Source data

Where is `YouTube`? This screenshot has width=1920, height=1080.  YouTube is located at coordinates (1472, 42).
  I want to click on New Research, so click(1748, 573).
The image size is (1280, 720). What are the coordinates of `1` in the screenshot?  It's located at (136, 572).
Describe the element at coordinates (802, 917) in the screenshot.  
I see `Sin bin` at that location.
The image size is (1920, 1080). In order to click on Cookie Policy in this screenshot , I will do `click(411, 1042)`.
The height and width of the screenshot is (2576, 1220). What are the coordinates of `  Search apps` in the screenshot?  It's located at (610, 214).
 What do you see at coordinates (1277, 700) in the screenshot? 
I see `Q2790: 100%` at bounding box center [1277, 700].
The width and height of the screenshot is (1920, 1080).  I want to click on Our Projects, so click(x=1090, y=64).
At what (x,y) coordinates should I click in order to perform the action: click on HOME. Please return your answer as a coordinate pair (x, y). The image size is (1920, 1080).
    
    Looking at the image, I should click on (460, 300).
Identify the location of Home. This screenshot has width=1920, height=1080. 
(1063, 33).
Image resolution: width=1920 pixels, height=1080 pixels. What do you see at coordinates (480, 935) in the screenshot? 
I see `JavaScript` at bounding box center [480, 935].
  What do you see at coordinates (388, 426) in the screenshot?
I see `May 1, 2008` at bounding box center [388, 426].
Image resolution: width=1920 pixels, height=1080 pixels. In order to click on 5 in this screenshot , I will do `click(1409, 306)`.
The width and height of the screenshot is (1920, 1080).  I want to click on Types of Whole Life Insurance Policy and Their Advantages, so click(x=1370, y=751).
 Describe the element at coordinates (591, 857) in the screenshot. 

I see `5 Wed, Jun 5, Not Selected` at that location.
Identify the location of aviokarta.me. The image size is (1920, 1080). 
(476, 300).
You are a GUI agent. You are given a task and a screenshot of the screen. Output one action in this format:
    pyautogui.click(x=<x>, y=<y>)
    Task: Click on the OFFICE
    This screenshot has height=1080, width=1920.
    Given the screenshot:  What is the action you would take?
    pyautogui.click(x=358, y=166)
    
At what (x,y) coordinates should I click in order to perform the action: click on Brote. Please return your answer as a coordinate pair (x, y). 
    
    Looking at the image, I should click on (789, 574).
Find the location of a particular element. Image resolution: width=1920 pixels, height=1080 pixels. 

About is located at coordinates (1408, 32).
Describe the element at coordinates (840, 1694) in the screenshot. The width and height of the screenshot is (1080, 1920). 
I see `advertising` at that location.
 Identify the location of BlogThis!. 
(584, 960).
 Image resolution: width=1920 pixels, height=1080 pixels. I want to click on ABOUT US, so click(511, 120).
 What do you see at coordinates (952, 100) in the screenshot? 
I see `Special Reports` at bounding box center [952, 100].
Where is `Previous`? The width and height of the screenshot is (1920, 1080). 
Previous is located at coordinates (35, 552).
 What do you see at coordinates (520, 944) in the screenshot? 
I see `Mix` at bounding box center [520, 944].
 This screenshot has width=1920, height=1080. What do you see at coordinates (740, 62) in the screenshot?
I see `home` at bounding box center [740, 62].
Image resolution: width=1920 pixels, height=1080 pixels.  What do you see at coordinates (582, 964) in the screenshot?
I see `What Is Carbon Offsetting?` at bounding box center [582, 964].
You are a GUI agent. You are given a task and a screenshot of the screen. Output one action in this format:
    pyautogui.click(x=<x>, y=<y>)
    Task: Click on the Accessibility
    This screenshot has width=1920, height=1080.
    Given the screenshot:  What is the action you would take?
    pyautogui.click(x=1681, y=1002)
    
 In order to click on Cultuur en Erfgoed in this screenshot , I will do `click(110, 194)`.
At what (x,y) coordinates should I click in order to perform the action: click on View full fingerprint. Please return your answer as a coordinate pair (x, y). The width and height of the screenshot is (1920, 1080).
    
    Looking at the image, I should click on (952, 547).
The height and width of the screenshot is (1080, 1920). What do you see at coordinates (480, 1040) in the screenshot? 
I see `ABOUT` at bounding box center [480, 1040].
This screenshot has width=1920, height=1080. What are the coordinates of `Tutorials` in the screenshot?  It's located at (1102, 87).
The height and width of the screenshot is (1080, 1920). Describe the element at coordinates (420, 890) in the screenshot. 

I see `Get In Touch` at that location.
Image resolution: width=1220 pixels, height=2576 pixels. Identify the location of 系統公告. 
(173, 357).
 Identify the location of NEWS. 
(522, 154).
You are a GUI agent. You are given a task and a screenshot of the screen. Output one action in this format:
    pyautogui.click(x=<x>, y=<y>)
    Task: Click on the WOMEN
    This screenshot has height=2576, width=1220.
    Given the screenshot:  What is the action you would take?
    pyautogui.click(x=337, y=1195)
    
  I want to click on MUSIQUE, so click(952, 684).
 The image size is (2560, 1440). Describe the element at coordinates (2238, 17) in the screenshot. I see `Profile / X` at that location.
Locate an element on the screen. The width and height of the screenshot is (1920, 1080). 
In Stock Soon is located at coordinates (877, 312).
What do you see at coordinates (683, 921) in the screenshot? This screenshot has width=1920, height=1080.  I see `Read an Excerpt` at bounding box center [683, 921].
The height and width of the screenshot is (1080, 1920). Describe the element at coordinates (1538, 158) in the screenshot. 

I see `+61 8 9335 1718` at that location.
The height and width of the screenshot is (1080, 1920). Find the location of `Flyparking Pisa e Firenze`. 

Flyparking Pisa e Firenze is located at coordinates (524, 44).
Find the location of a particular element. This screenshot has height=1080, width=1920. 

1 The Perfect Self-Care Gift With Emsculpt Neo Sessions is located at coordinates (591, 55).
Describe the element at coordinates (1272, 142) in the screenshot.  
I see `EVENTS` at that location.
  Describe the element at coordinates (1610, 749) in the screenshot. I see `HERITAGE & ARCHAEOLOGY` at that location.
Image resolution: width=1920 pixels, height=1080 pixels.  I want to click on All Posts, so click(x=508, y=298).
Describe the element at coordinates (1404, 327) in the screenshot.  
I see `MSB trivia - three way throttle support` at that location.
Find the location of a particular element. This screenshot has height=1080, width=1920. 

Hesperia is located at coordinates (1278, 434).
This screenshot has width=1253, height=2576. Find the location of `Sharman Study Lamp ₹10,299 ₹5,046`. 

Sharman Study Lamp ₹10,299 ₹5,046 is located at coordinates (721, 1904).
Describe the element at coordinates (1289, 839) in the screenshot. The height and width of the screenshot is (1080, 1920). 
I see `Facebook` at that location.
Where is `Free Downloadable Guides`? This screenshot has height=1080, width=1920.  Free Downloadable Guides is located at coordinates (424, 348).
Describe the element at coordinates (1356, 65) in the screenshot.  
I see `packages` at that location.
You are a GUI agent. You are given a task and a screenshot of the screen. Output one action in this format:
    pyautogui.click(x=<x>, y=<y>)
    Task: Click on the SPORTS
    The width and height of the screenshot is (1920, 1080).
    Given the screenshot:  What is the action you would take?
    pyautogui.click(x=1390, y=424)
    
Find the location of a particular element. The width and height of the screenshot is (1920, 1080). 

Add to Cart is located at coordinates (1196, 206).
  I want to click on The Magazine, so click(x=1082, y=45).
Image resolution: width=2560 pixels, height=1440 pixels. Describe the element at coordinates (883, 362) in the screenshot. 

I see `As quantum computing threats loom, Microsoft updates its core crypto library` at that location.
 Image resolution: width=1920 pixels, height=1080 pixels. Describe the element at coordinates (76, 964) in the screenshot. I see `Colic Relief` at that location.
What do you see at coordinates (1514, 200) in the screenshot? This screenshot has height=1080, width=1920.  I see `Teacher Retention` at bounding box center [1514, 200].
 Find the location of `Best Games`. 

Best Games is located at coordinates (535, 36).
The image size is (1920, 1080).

- _Written exercise_
Please rewrite the lines of the records in full, beginning at the line that has "Image resolution: width=1220" and stopping after the line that has "(522, 154).". Shift every coordinate in the answers up by 11 and leave everything else unchanged.

- _Exercise solution_
Image resolution: width=1220 pixels, height=2576 pixels. Identify the location of 系統公告. 
(184, 368).
 Identify the location of NEWS. 
(533, 165).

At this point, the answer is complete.